With the progression of both the climate crisis and financial capitalism, institutional investors play an increasingly central role in fossil fuel companies’ business decisions. Against this backdrop, this article investigates the underlying rationales of Danish pension funds’ climate-related investment decisions analyzed from the perspective of one of the dominant finance theories today on the governance relationship between investors and corporations: agency theory. Hitherto, investors’ climate-related investment decisions have not yet been studied from the perspective of how investors’ actions align with the assumptions of agency theory. Thus, this study explores the degree to which select Danish pension funds’ climate-related investment decisions regarding Royal Dutch Shell can be verified according to agency theory. First, deploying Foucault’s notion of a “truth regime”, the article analyzes how a certain action can be defined as true, read from the perspective of investment assumptions derived from agency theory, a truth regime of agency theory.

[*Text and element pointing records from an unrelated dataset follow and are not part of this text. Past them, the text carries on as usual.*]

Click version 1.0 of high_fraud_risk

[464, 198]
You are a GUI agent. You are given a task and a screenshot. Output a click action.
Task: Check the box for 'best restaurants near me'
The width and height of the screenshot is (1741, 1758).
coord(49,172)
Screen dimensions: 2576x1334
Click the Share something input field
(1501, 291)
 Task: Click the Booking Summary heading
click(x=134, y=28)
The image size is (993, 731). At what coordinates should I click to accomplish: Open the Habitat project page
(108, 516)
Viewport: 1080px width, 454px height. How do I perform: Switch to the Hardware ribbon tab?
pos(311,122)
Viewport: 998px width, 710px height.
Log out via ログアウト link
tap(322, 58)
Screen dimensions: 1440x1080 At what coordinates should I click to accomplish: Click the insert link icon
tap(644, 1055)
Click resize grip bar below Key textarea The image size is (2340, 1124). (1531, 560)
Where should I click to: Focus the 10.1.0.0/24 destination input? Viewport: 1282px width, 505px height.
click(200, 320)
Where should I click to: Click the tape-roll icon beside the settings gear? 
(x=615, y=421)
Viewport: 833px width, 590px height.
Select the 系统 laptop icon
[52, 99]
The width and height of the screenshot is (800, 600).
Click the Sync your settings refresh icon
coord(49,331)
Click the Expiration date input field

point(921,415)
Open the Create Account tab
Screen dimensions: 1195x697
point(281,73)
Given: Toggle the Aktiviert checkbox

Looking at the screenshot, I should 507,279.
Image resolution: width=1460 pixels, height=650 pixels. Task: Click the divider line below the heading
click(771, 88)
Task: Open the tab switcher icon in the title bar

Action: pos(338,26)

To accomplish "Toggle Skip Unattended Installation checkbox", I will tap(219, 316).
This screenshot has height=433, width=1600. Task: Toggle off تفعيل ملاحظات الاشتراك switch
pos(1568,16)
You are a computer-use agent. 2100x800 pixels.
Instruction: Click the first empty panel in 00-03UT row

Second, the paper explores the degree to which this truth regime can be identified in the climate-related investment decisions of the three Danish pension funds, PFA, PKA, and AkademikerPension, regarding Shell’s general assembly, 2021. The investigation concludes that the assumptions of the agency theory truth regime constitute a part of the central reasonings in financial capitalism and that, insofar as investors significantly align with the prescriptions of agency theory, it substantially reduces their possibilities to take Paris-aligned investment decisions.